* _What is required_: All that should be output is the block of lines below from the line with "Task: Collapse the 类别 filter section" to the line with "This screenshot has width=1292, height=613.", both included, exactly as written.

* _Data provided_:
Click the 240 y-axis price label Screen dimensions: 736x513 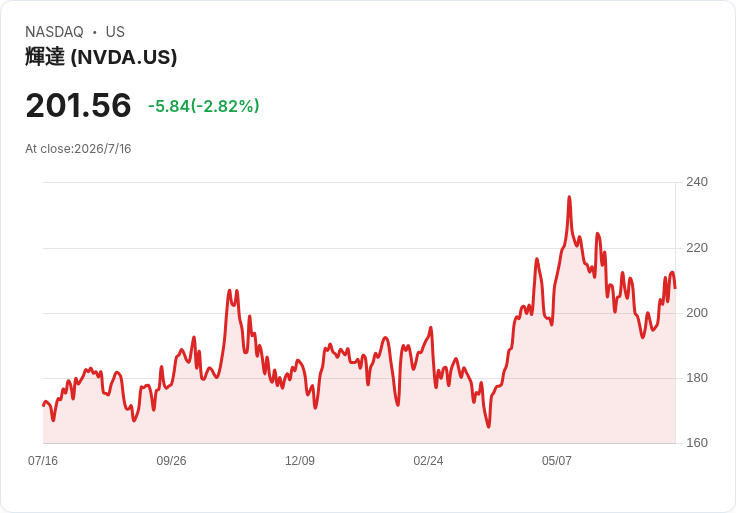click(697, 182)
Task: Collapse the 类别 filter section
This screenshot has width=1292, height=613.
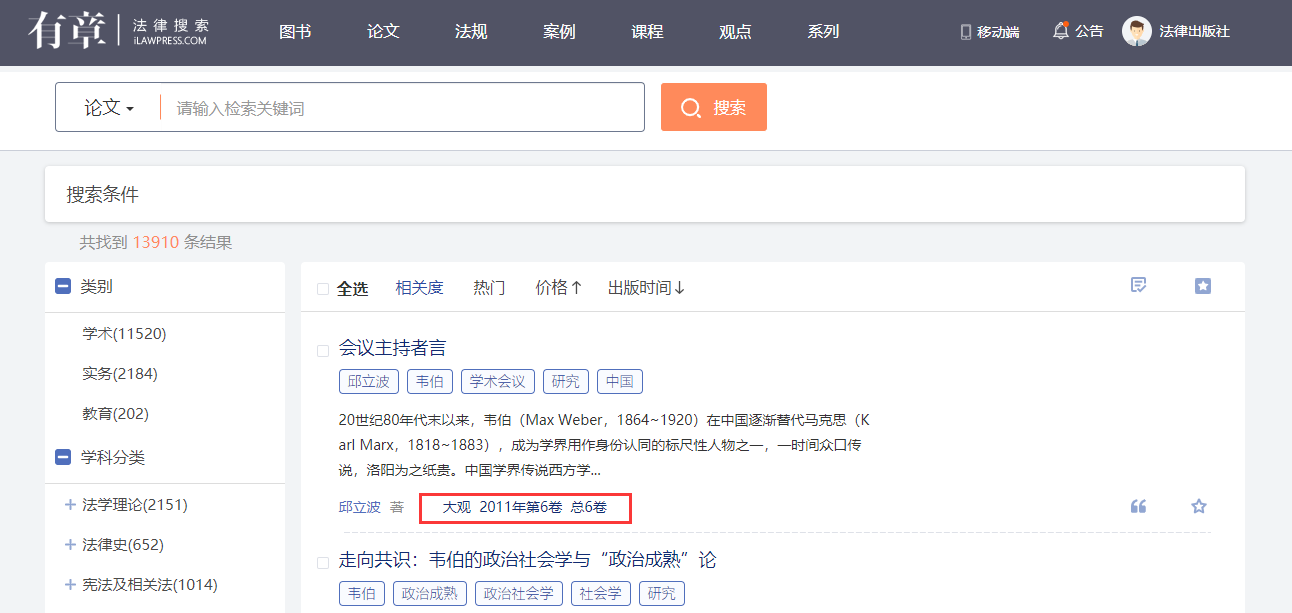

...

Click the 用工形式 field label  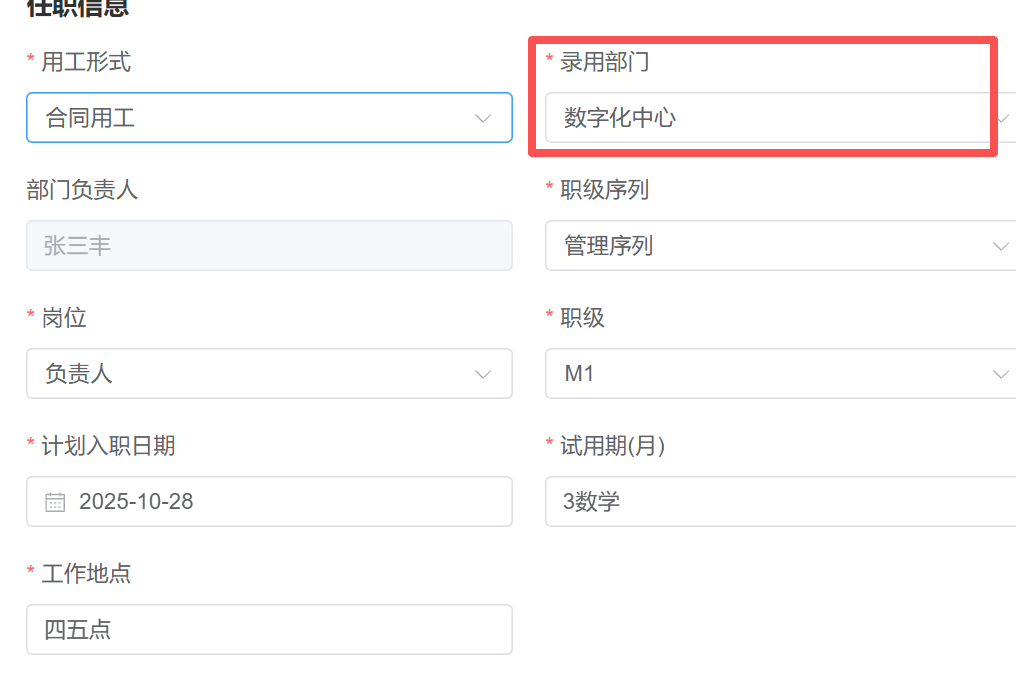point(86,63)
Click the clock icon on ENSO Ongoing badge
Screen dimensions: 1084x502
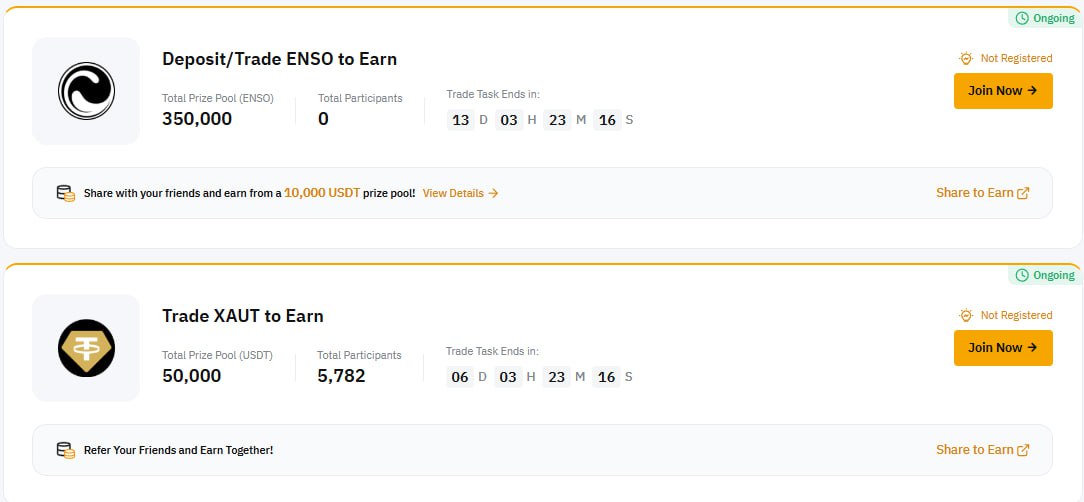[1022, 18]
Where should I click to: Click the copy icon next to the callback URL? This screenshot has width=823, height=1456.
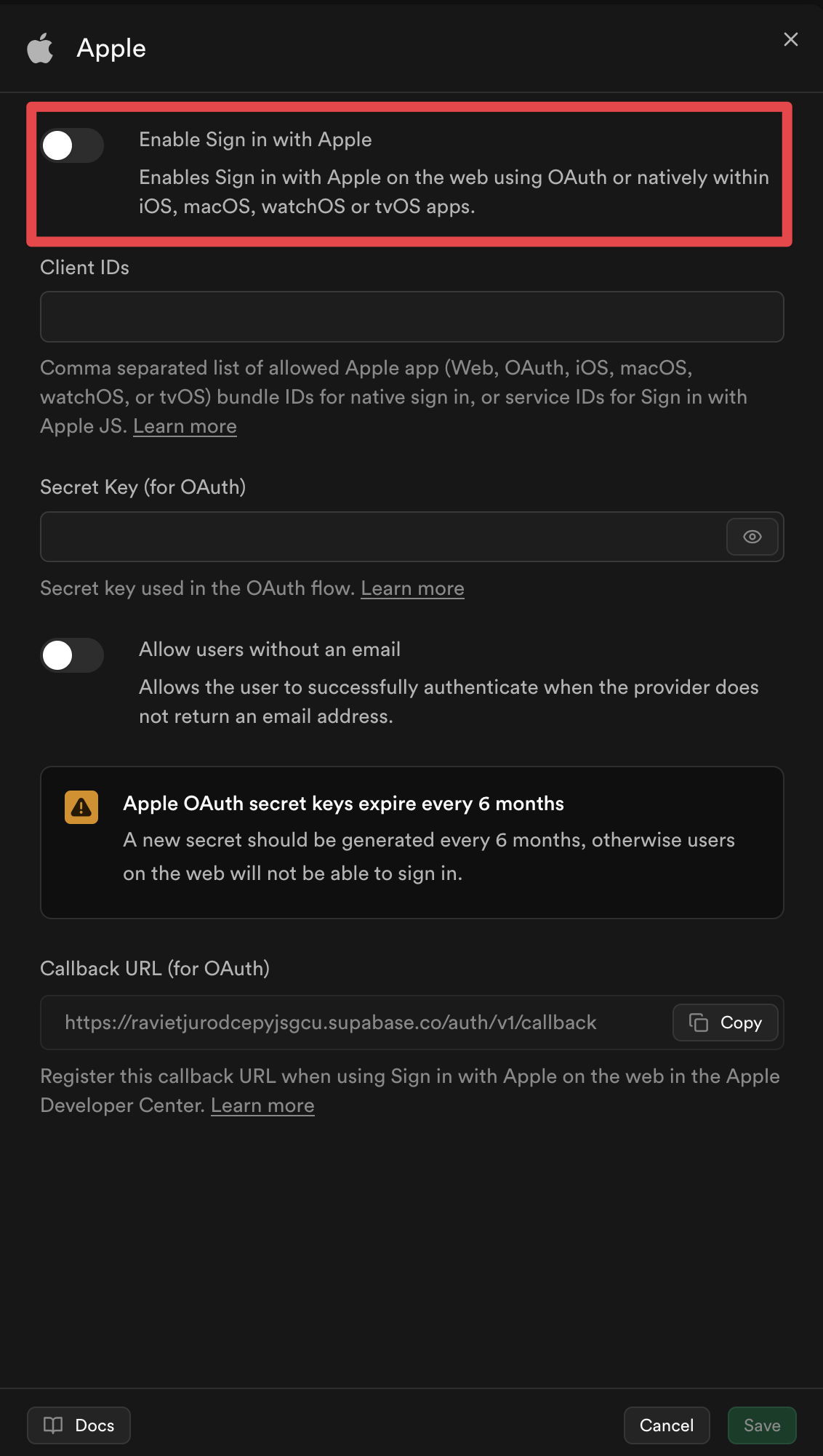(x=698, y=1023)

* _Response to this task_:
Task: Collapse the 类别 filter section
This screenshot has width=1292, height=613.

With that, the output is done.